TP4 - SysMedSUDs
In silico prediction of dynamical alterations in multiscale neurochemical connectomes in SUDs
Despite diverse molecular mechanisms of action, drugs of abuse affect distinct yet partially overlapping neurocircuitries. We have demonstrated that craving for psychoactive substances relates to the activation of specific brain-wide networks, yet the underlying neurobiology remains elusive. In this subproject, we apply mathematical modelling and simulations to investigate how acute and chronic exposure to different drugs (alcohol, nicotine, THC, heroin, and cocaine) changes cellular activity, particularly in terms of short-term and adaptive alterations in neurotransmitter concentrations. Thereby, our mathematical model comprised by a set of coupled nonlinear delay-differential equations makes use of two massive databases. By screening 338,982 publications, we have systematically collected data of 147,138 rats, which has been integrated into two open-access databases; www.chemnetdb.org and www.syphad.org. By superimposing the connections, neu-rochemistry, and cell types in a terminologically and mathematically consistent manner on ana-tomical data, ChemNetDB provides a unique comprehensive framework for the effective study of the normal and diseased brain. Thus, it will serve as the topological foundation of our model. The Syphad database contains detailed neurochemical fingerprints of psychiatric drugs and will be used as the basis for machine learning algorithms for optimal identification of model parameters. For different patterns of drug intake and different concentrations, our patented in silico procedure predicts for each brain region, the temporal trajectories of concentrations of various neurotransmitter, particularly amino acids, monoamines and neuropeptides. This neurochemical decoding of drug-induced changes in rat brain improves our understanding of the distinct, overlapping and time-dependent mechanisms of action of drugs of abuse at systems level, and paves the way for development of optimal treatment strategies for relapse prevention.

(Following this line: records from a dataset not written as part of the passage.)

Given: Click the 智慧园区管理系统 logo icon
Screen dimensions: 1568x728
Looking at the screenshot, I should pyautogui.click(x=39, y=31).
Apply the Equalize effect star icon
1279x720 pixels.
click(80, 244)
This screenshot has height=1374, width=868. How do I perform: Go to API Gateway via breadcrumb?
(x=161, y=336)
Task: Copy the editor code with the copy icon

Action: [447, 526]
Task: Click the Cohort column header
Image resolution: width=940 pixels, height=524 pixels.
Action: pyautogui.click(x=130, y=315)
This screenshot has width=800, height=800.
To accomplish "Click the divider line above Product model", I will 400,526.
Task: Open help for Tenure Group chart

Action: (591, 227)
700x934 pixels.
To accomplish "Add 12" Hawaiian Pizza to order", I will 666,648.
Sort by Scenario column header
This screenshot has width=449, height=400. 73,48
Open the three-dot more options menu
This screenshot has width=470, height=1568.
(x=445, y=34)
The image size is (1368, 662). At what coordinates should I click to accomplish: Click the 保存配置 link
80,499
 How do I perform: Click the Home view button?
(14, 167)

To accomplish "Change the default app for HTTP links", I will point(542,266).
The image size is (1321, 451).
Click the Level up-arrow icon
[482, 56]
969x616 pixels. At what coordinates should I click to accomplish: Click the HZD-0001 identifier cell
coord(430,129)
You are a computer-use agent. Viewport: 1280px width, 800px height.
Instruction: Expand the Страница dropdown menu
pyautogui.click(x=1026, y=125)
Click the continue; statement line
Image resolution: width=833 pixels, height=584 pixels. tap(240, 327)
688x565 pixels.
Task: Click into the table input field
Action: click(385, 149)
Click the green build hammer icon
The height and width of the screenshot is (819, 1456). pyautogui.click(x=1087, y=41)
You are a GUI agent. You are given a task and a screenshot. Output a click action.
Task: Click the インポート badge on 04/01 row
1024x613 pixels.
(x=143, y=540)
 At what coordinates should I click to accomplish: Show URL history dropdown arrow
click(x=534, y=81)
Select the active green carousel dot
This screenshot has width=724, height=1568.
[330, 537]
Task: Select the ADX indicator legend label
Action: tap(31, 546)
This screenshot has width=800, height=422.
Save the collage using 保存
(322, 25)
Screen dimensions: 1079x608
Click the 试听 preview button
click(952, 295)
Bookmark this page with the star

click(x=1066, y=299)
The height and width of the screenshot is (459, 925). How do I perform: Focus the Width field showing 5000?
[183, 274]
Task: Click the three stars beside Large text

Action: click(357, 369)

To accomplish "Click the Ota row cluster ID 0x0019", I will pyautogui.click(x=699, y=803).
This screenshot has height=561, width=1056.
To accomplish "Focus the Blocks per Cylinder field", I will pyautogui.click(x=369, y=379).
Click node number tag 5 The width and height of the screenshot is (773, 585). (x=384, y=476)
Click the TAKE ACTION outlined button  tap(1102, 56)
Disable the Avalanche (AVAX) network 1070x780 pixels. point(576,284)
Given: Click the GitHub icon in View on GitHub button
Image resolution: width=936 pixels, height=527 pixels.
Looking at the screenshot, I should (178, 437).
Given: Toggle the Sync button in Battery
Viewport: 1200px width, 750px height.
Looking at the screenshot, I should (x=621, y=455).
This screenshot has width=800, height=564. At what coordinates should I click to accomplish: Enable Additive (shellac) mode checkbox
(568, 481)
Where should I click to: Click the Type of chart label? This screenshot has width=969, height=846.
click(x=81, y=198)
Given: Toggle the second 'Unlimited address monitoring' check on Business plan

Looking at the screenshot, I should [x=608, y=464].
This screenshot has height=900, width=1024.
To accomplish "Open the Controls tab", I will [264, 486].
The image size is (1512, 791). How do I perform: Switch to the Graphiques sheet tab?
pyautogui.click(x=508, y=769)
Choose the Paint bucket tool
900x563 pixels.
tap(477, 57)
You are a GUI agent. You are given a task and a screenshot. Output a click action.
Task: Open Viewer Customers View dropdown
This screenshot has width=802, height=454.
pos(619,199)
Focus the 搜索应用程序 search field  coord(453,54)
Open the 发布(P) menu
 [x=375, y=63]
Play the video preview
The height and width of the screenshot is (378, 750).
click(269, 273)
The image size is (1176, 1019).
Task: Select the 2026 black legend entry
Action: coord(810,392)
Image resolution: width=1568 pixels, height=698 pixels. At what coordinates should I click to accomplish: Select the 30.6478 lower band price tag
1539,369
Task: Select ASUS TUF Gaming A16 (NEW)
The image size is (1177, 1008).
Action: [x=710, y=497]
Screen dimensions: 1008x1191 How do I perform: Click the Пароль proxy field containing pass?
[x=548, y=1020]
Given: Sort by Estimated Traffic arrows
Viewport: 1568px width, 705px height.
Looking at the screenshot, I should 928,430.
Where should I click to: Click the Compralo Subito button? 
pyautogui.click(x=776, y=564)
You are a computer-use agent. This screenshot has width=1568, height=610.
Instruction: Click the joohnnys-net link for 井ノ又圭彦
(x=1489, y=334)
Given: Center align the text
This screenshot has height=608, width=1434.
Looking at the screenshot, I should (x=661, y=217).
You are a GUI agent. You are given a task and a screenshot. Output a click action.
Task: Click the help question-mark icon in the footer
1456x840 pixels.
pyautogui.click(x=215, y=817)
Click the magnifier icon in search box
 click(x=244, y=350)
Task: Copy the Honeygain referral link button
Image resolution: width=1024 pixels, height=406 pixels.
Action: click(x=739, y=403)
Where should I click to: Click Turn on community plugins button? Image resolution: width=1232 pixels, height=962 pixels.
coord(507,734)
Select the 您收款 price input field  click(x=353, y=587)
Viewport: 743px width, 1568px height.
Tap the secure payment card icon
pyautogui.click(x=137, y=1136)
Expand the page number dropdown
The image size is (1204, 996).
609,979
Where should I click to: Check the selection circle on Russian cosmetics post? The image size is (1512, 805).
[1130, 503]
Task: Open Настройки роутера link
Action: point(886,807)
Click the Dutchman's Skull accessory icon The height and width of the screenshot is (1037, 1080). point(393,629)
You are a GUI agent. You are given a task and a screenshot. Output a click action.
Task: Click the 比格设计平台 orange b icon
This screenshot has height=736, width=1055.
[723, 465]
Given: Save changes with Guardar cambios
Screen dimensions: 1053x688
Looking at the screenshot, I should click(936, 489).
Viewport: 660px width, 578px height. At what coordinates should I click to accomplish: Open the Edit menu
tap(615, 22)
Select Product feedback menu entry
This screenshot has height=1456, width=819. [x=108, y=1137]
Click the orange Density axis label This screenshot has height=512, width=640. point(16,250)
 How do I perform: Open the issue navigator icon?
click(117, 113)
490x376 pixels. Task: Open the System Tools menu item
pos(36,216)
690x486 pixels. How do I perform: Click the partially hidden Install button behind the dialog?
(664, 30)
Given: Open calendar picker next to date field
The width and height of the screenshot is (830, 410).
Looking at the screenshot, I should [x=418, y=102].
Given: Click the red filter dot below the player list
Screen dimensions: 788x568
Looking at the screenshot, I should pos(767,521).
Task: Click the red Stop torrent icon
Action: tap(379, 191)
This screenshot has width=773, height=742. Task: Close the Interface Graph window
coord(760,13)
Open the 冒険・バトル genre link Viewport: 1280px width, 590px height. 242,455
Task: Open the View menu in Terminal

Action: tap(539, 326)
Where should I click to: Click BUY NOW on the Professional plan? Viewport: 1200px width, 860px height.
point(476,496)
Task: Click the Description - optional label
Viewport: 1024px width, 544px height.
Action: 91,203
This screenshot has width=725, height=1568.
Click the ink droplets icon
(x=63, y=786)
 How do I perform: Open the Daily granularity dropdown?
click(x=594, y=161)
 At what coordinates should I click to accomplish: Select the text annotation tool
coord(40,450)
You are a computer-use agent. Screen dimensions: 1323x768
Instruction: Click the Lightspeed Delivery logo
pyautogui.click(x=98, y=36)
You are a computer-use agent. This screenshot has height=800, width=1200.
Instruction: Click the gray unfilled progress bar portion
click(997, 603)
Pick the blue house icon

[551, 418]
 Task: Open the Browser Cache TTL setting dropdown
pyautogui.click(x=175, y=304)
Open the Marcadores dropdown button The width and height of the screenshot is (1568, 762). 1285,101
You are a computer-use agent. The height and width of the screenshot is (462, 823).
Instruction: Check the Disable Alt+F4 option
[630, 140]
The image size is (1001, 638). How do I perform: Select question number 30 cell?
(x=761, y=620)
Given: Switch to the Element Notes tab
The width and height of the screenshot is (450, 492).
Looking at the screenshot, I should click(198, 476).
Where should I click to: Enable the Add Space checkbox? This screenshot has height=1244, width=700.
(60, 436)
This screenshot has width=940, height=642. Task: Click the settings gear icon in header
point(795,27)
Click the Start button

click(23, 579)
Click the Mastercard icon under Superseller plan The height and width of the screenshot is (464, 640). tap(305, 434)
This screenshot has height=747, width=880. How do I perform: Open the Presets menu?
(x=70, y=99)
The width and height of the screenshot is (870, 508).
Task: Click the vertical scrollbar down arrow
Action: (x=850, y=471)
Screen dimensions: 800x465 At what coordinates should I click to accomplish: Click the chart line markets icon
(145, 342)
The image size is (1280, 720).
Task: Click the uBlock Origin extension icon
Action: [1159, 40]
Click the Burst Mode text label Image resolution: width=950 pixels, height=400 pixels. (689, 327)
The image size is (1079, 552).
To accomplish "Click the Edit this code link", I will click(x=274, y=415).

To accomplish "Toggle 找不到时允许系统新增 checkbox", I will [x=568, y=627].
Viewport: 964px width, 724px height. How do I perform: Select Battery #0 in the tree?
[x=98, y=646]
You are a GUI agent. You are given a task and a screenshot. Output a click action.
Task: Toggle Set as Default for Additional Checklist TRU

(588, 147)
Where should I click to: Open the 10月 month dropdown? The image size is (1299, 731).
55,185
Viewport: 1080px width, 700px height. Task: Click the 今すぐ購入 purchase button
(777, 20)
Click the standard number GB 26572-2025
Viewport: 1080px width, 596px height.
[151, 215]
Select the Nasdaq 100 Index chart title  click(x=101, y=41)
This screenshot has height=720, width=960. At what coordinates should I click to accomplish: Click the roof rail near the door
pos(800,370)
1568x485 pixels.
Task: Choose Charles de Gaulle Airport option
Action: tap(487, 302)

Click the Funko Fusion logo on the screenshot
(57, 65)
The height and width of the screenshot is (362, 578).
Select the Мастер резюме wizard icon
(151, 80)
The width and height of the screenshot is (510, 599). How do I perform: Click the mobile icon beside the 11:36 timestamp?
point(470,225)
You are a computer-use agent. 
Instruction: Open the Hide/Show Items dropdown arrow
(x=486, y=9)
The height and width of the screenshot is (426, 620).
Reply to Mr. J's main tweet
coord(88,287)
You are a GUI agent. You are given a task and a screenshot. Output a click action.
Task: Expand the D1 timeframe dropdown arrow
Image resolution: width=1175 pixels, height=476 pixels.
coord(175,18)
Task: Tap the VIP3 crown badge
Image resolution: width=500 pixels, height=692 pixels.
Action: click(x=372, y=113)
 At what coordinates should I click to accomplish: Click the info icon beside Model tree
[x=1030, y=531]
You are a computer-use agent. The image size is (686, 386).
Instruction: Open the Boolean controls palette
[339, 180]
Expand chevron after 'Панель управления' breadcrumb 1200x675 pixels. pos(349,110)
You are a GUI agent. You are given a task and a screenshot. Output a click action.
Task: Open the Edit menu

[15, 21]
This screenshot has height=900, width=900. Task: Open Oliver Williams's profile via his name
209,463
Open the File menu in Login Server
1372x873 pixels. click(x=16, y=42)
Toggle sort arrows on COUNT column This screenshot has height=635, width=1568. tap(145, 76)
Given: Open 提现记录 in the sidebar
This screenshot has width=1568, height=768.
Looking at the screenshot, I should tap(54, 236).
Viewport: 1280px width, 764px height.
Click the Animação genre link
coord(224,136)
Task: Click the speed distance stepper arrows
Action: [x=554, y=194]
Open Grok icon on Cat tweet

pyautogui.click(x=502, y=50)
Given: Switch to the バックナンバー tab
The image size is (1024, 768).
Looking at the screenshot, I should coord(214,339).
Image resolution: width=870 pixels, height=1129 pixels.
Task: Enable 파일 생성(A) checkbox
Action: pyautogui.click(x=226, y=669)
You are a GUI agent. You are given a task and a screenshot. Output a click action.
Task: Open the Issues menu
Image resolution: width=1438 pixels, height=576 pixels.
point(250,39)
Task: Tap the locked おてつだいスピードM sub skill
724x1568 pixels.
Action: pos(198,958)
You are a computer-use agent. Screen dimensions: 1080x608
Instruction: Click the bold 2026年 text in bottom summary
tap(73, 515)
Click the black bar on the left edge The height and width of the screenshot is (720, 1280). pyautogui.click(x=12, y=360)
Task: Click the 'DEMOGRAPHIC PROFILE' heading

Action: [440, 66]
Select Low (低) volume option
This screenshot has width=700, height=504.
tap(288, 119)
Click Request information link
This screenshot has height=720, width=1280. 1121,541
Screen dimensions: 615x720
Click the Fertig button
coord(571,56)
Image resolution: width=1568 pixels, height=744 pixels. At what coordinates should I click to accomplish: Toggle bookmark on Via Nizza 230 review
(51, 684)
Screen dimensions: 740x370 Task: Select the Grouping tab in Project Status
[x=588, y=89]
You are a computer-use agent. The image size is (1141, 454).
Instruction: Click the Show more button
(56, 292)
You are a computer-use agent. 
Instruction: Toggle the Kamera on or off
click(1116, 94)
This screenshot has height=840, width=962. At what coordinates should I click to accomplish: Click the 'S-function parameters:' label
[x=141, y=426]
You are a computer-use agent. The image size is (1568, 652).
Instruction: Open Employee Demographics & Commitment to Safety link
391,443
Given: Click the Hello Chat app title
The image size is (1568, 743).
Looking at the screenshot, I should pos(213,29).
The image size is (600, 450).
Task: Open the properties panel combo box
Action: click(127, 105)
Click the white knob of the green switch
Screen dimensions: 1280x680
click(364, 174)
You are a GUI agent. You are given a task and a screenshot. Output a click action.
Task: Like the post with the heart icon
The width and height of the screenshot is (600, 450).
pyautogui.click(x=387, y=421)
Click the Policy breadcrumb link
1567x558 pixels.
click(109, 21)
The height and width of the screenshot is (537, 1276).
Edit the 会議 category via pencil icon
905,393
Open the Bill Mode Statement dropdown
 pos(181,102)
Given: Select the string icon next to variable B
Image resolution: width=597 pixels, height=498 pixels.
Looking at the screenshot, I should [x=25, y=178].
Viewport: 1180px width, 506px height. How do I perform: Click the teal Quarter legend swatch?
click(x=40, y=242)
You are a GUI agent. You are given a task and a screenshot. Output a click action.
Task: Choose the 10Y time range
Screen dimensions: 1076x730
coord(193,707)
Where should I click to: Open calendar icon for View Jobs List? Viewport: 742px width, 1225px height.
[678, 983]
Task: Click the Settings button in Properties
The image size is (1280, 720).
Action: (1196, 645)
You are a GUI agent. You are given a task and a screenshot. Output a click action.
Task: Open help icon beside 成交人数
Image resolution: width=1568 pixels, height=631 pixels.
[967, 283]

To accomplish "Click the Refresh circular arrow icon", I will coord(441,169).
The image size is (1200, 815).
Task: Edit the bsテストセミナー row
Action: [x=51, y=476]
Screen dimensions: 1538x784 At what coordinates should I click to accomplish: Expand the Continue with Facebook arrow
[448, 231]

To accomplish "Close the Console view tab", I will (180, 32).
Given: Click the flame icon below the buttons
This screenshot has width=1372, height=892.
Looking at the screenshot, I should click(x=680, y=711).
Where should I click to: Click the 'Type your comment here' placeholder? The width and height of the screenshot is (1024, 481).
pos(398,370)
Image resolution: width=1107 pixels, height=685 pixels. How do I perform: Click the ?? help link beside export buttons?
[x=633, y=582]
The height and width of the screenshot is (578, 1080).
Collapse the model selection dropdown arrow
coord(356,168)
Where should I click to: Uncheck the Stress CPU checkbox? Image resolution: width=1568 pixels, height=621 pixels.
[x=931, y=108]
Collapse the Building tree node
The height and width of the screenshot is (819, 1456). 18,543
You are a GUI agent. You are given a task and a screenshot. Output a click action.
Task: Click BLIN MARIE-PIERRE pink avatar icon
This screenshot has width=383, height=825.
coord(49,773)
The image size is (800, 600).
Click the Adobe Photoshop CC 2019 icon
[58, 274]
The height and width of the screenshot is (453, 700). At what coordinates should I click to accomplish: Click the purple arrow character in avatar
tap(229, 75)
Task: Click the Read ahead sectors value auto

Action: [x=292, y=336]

The neurochemical (neurotransmitter-based) connectome of the rat brain and its network characteristics and neurochemical fingerprints of psychiatric medication (described in detail in our recent studies by Noori et al., 2017; 2018). Left part: Schematic representation of the neurochemical connectome by a connectogram with 125-nodes (brain regions) partitioned in 19 large-scale brain regions. Depicted are only serotoninergic connections that derive mainly from node raphe nuclei the source of serotoninergic fibers. Middle part shows graph properties with in- and out-degree ranking. For example the dorsal raphe nuclei (DRN) has > than 80 outgoing projections and the central amygdala (CeA) has most of the incoming projections within the rat brain. Right part shows intra- and inter-ATC code (ATC refers to the Anatomical Therapeutic Chemical Classification System) similarity of neurochemical response patterns across brain regions (median similarities are identified by the white marker). Neurochemical fingerprints will be also calculated for all 5 drugs of abuse after long-term self-administration in the reinstatement paradigm allowing us to make quantitative conclusions about their similarities.